PR# 2907 Cannot resolve ambiguous expressions

Problem Report Summary
Submitter:
Category: EiffelLex
Priority: Medium
Date: 2001/08/29
Class: Bug
Severity: Serious
Number: 2907
Release: 5.0
Confidential: No
Status: Open
Responsible:
Environment: Mozilla/4.0 (compatible; MSIE 5.0; Windows 98; DigExt)
Synopsis: Cannot resolve ambiguous expressions

Description
If I take a freshly created heir of METALEX, and use put_nameless_expression to add the following two expressions (and no others):

"hello"
*($.)

I will never receive the token for "hello" from EiffelLex.  When the second expression is added, EiffelLex outputs a warning message to io.  Basically, it states:

"Some tokens can be recognized by both "hello" and *($.).  The second one will have priority."

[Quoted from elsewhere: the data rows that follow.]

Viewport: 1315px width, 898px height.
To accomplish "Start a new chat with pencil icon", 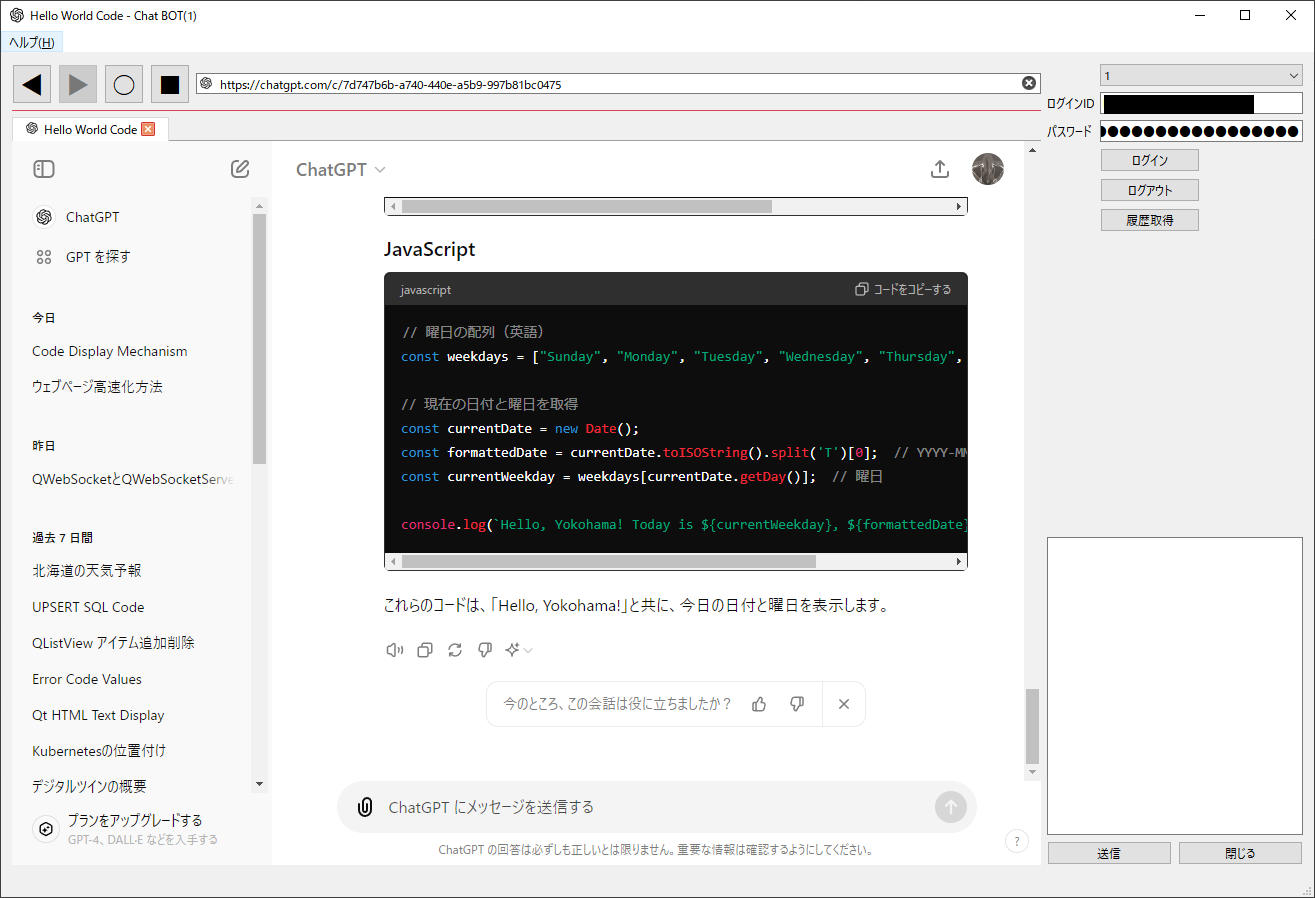I will tap(240, 169).
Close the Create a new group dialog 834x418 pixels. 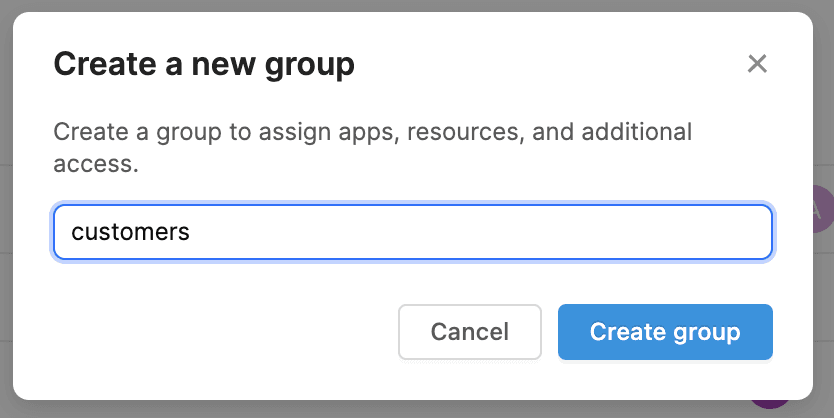coord(757,65)
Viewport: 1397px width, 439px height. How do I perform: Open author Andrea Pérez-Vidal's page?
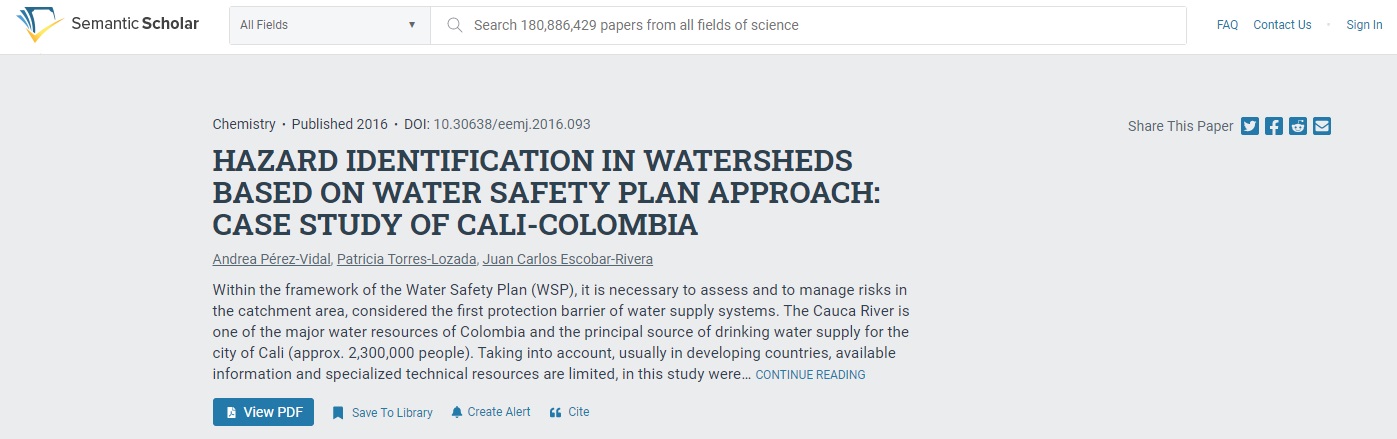[x=271, y=260]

Since that exactly described what I saw happening, I changed my code to add the two expressions in the other order.  I experienced exactly the same behavior (only recognized the wildcard token, not "hello") except that this time the warning message said:

"Some tokens can be recognized by both *($.) and "hello".  The second one will have priority."

In this case, the warning message is incorrect.  "hello" did not get priority.

This case is common, and handled by lex, flex, and any other lex-based engine.  They disambiguate by using the most precise match.  I would be satisfied (for current use) by EiffelLex simply doing what its warning message claims that it is going to do.  Any time you need to absorb some unknown amount of junk and extract known tokens from it, you will use something like this.  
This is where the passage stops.